/outlier_detection

Outlier detection in Go using the isolation forest algorithm

Primary LanguageGo

outlier_detection

An attempt at outlier detection in Go using the isolation forest algorithm

Installation

This repository is not formed into an executable package and is instead simply three Go programs that are intended to be compiled separatley. The repository can be cloned with: git clone git@github.com:Meowcenary/outlier_detection.git or git clone https://github.com/Meowcenary/outlier_detection.git

Package selection

The package "randomForest was selected for testing the ioslation forest algorithm. The package was selected because it was listed in the curated list awesome-go, had more activity than other packages with similar functionality, and had the most stars on Github.

Results

It was easy enough to install the package as you would install any Go package, but it was challenging to understand how the results from the Python and R examples provided could be compared to the results from running the randomForest package. In general the randomForest package was littered with code that was difficult to understand. There were several examples and tests included that helped, but the variable names selected were so vague that a lot of time was spent just trying to understand what the examples were returning and even with that effort it wasn't entirely clear how the results could be compared to the R and Python script results.

Given the relative complexity of working with a language like Go, the low activity on what is ostensibly considered the best implementation of the isolation forest algorithm in Go, and the difficulty of working with that same package it is my strong recommendation to work with R, or better yet, Python instead of Go at this time. Python has the benefit of being a more general purpose langauge than R while still having a relatively simple syntax. It's also faster than R, but admittedly not as fast as Go.

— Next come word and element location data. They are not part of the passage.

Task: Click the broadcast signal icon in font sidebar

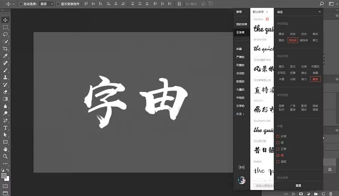Action: 241,167
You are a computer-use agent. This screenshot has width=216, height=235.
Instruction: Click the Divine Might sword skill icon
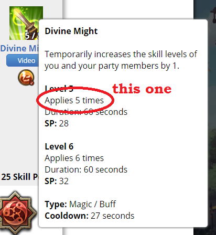pos(26,23)
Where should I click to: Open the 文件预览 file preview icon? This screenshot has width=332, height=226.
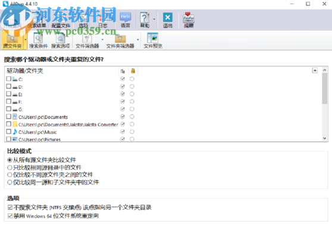153,41
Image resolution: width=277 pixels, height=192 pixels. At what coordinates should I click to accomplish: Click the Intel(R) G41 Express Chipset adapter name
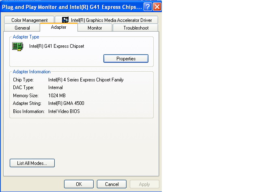pos(57,46)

Python also has the benefit of being a popular langauge in the data science field which makes it easier to hire people who can work in it versus Go.

Programs

There are three Go files included in this repository that can be compiled into small programs. main.go

  • randomforest.go is an annotated version of the random forest example from randomForest
  • isolationforest.go is an annotated version of the isolation forest example from randomForest
  • isolatforestcustom.go is an attempt to use randomForest.IsolationForest on the MNIST data set, but it wasn't clear to me how to actually use the results to calculate an anomaly score for each value. I tried to look through the source code for the Python library scikit-learn and referened the wikipedia page for isolation forest, but I found it all to be confusing.